Se encontraba en el pueblo más pequeño de la isla, que a la par sumaba algunas de las mayores riquezas de la misma. Grandes y lujosas casas intercaladas por otras más humildes y hogareñas. Siempre se había sentido agradada por aquella población semiagraria pintada por el lujo, pero en aquella ocasión solo quería llegar a casa para llorar desconsoladamente, como una niña. Sentía el dolor creciendo bajo su pecho y tenía miedo de que aumentara hasta matarla. Atravesó en dirección contraria para acortar por la única calle adoquinada del pueblo norteño. Ni siquiera el retumbar del coche la sacó de ese estado de elevada pesadez. Por ello, cuando pasó por delante del banco y los dos viejitos de siempre levantaron los bastones a modo de saludo fue incapaz de elevar siquiera una ceja para devolverles el gesto. Era tal su estado que ni le sorprendió, ni le alegró, ni tan siquiera se lo planteó.

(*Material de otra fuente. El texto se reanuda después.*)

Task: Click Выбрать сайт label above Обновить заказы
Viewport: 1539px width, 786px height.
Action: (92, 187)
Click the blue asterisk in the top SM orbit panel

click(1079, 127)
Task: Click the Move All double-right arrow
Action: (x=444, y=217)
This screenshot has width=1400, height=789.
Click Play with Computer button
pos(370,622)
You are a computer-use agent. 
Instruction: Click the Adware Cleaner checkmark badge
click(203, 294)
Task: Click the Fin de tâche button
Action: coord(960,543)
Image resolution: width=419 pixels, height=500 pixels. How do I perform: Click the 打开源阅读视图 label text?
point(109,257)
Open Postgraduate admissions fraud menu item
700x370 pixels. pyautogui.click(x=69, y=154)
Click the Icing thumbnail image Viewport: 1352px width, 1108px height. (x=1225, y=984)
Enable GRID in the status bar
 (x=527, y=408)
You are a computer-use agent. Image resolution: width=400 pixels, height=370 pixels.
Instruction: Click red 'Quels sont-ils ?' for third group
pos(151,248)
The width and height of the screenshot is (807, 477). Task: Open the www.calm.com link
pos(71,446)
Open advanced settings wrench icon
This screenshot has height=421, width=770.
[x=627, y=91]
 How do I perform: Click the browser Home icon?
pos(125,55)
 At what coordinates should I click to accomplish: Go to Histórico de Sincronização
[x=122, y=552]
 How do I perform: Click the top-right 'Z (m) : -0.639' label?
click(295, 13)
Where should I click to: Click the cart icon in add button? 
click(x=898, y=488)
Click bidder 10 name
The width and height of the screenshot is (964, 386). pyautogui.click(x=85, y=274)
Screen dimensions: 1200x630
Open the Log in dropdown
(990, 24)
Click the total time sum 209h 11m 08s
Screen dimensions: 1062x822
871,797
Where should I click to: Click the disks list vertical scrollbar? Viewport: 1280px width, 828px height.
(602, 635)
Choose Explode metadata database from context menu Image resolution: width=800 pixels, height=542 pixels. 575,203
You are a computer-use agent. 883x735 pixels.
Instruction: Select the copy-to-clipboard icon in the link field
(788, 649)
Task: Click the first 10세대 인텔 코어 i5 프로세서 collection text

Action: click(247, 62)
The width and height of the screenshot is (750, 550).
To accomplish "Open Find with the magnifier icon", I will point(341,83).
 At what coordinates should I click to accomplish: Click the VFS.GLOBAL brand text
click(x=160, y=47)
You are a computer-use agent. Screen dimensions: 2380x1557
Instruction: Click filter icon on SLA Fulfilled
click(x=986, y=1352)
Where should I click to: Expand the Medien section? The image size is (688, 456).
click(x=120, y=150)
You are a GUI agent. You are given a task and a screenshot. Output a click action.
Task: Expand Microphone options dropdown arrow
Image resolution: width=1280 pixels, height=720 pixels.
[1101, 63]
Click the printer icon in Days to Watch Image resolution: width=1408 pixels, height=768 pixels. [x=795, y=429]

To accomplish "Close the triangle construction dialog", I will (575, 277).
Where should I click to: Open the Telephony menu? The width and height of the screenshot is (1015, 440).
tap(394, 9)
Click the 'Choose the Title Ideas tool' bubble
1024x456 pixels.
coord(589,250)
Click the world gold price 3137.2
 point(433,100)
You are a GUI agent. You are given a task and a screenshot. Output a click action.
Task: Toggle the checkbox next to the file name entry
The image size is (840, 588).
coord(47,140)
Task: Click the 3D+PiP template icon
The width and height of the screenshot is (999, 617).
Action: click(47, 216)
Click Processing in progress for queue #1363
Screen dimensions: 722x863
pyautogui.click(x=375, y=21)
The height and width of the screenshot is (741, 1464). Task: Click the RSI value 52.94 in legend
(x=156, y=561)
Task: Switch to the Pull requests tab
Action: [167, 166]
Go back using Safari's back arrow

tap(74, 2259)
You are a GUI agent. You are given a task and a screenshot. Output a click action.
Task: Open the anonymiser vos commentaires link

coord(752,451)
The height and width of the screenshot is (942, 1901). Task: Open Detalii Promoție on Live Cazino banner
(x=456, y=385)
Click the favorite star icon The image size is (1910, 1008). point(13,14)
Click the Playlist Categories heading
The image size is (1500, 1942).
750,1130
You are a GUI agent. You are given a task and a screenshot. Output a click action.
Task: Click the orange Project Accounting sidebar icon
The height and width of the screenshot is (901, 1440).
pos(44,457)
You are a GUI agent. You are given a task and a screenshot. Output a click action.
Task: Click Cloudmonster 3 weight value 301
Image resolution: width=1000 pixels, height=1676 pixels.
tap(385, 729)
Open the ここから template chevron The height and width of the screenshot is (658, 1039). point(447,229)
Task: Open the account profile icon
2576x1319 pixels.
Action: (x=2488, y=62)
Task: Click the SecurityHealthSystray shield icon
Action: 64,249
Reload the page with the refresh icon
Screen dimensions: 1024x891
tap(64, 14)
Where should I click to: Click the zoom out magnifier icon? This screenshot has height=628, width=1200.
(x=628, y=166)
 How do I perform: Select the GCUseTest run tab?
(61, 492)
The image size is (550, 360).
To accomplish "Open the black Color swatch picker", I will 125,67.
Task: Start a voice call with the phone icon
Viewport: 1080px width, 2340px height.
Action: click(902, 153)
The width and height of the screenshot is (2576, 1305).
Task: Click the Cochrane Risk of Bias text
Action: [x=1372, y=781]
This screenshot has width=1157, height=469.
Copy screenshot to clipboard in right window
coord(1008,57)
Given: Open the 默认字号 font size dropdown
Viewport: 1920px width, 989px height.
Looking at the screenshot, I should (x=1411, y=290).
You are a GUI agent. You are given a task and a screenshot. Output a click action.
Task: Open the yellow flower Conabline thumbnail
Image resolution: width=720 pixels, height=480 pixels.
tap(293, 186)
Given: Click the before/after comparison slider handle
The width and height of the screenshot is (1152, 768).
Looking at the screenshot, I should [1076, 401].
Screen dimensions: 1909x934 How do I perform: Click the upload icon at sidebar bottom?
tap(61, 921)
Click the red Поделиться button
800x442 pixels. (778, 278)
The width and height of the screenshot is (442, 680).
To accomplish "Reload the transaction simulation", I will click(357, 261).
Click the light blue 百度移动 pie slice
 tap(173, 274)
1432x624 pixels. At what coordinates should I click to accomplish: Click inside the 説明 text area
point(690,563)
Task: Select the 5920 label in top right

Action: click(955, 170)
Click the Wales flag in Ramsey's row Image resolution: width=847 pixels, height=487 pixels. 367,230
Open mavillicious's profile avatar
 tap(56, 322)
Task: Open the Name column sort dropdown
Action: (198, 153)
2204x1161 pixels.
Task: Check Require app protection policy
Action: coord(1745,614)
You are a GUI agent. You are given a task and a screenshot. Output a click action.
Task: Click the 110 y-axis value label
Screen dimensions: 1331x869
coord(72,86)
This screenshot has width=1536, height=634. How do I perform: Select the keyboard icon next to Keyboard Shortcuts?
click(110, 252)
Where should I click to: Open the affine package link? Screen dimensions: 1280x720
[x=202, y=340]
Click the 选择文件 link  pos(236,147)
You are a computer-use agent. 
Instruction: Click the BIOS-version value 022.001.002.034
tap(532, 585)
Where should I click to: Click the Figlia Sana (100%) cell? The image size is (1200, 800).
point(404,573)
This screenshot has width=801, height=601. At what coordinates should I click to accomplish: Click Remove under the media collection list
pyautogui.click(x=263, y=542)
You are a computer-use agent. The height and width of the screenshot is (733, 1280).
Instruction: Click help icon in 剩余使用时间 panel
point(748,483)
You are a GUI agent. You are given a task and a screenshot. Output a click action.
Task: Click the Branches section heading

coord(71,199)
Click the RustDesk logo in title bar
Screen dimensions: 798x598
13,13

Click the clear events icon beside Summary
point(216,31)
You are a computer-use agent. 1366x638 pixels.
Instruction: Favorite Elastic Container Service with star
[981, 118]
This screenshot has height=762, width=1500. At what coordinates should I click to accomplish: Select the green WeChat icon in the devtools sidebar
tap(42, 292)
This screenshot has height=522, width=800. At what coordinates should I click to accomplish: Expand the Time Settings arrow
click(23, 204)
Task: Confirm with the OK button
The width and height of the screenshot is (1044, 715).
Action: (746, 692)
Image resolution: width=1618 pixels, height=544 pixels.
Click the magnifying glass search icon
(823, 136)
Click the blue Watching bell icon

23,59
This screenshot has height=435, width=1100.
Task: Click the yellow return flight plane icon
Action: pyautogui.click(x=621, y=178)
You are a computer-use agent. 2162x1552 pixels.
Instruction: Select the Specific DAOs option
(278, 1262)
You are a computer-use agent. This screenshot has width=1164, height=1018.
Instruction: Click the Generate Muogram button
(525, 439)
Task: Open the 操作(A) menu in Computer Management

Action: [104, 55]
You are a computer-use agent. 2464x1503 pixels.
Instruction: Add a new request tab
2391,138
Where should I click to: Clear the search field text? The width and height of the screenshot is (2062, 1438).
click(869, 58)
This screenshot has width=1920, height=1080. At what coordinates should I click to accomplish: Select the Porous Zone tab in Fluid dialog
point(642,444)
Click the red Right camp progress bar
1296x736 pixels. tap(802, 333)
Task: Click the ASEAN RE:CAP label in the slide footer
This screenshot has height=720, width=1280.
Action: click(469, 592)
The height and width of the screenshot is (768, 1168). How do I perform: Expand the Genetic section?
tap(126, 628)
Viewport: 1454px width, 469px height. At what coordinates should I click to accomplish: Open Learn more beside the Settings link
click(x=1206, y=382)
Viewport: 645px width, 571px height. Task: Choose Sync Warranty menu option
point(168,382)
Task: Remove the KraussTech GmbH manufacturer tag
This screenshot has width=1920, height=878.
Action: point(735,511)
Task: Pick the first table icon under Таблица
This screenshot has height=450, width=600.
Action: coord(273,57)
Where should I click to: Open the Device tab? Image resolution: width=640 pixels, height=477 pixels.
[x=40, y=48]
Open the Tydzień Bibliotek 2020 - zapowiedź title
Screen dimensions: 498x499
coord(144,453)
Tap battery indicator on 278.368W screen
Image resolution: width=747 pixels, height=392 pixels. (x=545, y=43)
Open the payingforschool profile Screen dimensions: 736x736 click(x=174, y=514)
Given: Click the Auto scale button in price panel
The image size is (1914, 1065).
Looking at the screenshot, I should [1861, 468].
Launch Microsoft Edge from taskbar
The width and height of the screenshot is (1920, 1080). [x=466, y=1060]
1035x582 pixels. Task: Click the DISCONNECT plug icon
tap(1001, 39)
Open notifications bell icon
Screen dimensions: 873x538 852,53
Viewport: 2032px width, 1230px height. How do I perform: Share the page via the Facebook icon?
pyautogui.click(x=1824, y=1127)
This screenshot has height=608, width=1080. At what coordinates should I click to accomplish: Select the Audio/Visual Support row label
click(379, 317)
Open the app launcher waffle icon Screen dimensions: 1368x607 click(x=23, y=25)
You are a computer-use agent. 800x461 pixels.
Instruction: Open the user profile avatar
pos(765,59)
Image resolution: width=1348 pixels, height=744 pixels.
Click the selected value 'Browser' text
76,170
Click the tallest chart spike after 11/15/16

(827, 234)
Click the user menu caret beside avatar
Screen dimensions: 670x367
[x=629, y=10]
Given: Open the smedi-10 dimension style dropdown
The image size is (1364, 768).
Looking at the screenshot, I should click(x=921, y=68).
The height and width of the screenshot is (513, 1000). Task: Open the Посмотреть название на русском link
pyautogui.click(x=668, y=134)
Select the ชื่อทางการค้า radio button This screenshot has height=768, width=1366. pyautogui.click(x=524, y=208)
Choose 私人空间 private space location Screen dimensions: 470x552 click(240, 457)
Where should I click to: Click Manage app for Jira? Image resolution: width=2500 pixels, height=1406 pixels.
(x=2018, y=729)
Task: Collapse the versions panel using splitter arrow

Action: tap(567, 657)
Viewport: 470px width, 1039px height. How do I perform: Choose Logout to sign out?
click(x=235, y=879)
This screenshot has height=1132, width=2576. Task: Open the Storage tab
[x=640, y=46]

A cada poco miraba los pequeños bultos que descansaban a su lado. No se detenía demasiado en ellos, porque su vista solo quería fijarse en la aparición de su edificio. Además, cada vez que los veía su garganta producía un trago tan áspero como una pelota de piedra. A la séptima vez que tragó ya encaminaba la autopista y descansaba la mano de los cambios. La posó sobre ellos, aliviándola el suave y pequeño movimiento que producían al respirar.
Ante su vista se dibujó el inmenso reloj digital que coronaba la refinería. Desde que todo comenzó se había convertido en una simple placa oscura que no daba nada. Recordó que el primer día que lo vio apagado pensó que algo extraño pasaba, pero jamás imaginó lo que podría llegar a vivir. Quitó la mano de los cachorros y aminoró la marcha para retener el coche y enfilar de nuevo, en sentido contrario, la rambla. Ya el último tramo. Al pensarlo, su estómago subió primero al pecho y de ahí a la garganta. Sin más anécdotas, llegó a la entrada del garaje y de nuevo la encontró abierta. Murmuró un «maldita sea» con los labios y entró sin poder prestar atención a nada de lo que la rodeaba. Si lo hubiera hecho, quizás las cosas hubieran sido algo distintas.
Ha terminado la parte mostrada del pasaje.